Não havia as marisqueiras e camarão tigre grelhado, eram só ostras e camarão, nos cafés.
Pergunto mais uma vez pelo Azevedo, comandante do Pelotao de Morteiros em Nova Lamego, nos anos de 1967-68, há por aí algumas fotos minhas com ele.
No meu tempo o Biafra só tinha casernas para oficiais milicianos, muita coisa mudou para os lados de Santa Luzia.
Relembro com saudade tantas coisas, quando ainda era uma criança, nessa terra gravada no nosso coração para sempre.
Virgilio Teixeira
Zé Saúde
Não me lembro, no meu tempo, dos muitos cafés e cervejarias no Cais de Pidjiguiti.
De certo, passado uma tarde e até horas da noite no bioxene, daria em molhada e mocada.
Parece que a placa RANGER não serviu pra muito, não fora o cinturão surgir a talho de foice as coisas complicavam-se.

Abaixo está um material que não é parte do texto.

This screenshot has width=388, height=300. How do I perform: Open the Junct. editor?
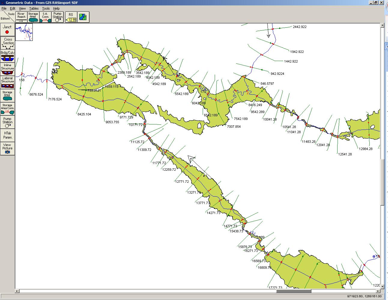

Admira-me andarem fardados nessas andanças, assim como os djubis meterem-se com os
clientes ao ponto de haver porrada.
Bons tempos aqueles, o mais não seja pela nossa idade e das travessas de ostras, que camarão-tigre grelhado nunca lhe pus a vista em cima.
Abraço e saúde da boa
Valdemar Queiroz
Zé, obrigado por partilhares connosco essa história... Às vezes, acabam mal, muito mal, as "bocas foleiras" e a resposta às provocações...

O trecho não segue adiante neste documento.